A place for everything and everything in place!!
If you replace “everything” with the word “asset” in the above quote, it works like magic in any industry or any business. No this is not an article on “organizing”. In fact, this is a quick introduction to fixed asset tracking for all those who felt they understood the terms “fixed asset” and “tracking” but always felt there was something more to it!! Even for the more enlightened, there would be some takeaway.
What is a fixed asset?
Let us get the basics right by coming on the same page as far as what we understand by the term “fixed asset”. Typically there is hardly any distinction between the terms “fixed asset” and “asset”. All fixed assets are assets but vice versa does not hold true.
Fixed assets as the name suggests are those which are generally fixed like Property, Plant, and Equipment. These are long-term assets that are used by the business for the production of goods and services.
These have life more than a year and hence have depreciation in their value. Some fixed assets like land and property can’t have depreciation. Other assets, like the buildings, furnishings, equipment, etc have limited useful life and hence have depreciated value with time.
Fixed Asset examples
Common examples of fixed assets are the land, buildings, machinery, etc. Vehicles such as company trucks, Office furniture, Machinery, Buildings, Land fall in this category.

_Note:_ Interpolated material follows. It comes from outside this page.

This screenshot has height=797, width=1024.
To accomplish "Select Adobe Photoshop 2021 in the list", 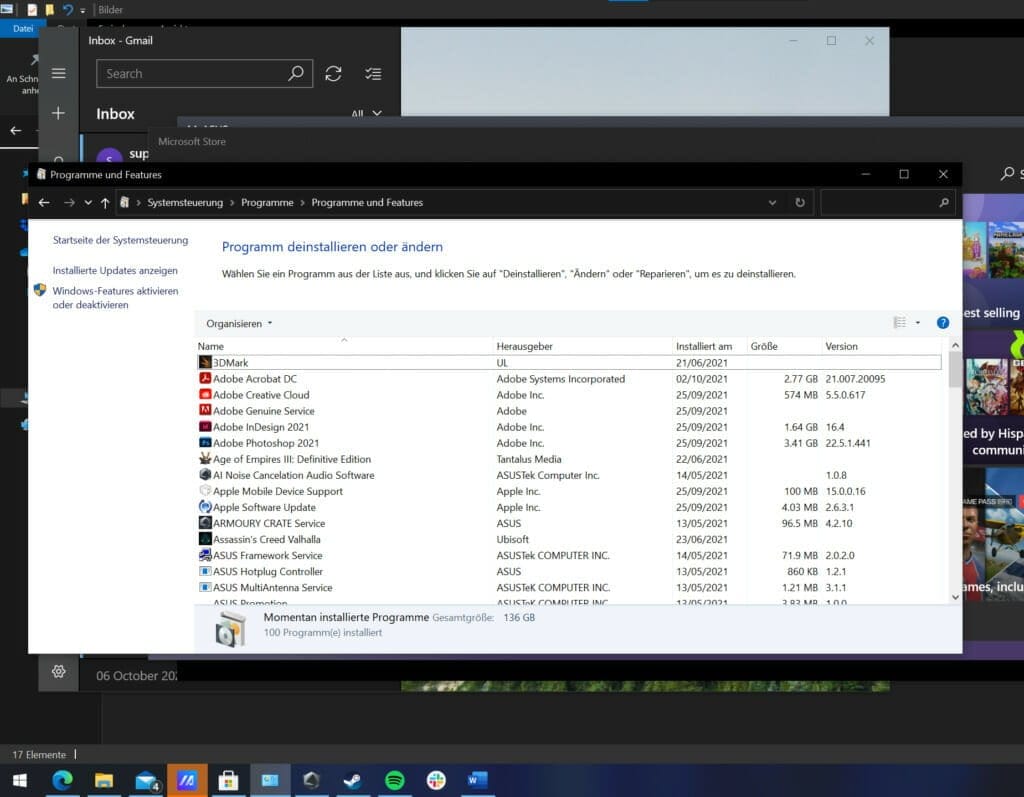I will click(266, 443).
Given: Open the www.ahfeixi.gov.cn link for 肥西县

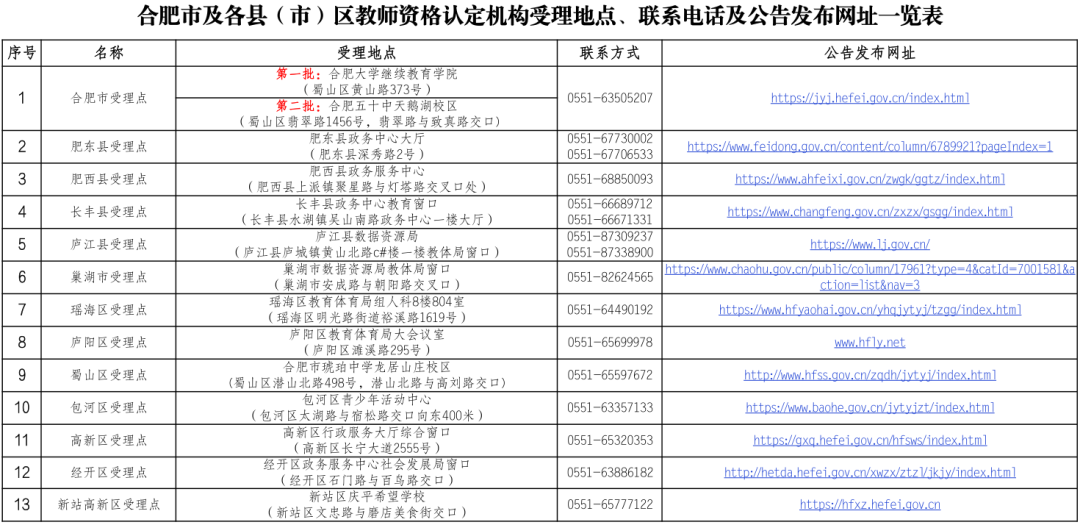Looking at the screenshot, I should point(870,179).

These are fixed assets because they are intended to help the business make food in order to earn income. Presumably, the business will own and use those items for many years, so they are listed as fixed assets on the balance sheet.
As an example, if you consider a restaurant, many fixed assets are necessary to run the food business effectively. A restaurant needs tables, chairs, a bar, refrigerators, ovens, dishwashers, and working heating, ventilation, and air conditioning (HVAC) systems, as well as many other items to make food and serve customers.
Similarly, every business has its own needs like a farmer needs a tractor and a landscaper needs trucks. Every asset which aids in running the business and is not the raw material being processed to produce the output for sale would become the fixed asset.
Asset Types and Fixed Asset
The assets can be broadly classified as tangible and intangible assets based on physical existence. The tangible assets are those that exist physically and have some value. Intangible assets are those that don’t exist physically but have value e.g. Brand Name, intellectual property rights. Fixed assets are physical in nature and are part of the tangible assets in the balance sheet.
The other type of assets classification is based on convertibility – current assets and noncurrent assets. Current assets can be easily converted to cash on a short-term basis typically sales. Non-current assets typically are not converted into cash and most fixed assets are the noncurrent type of assets.
Fixed Asset Tracking
Fixed assets become important to track since they are not only needed for business operations. When accounting for the financials of the business, these also play an important component as part of the balance sheet.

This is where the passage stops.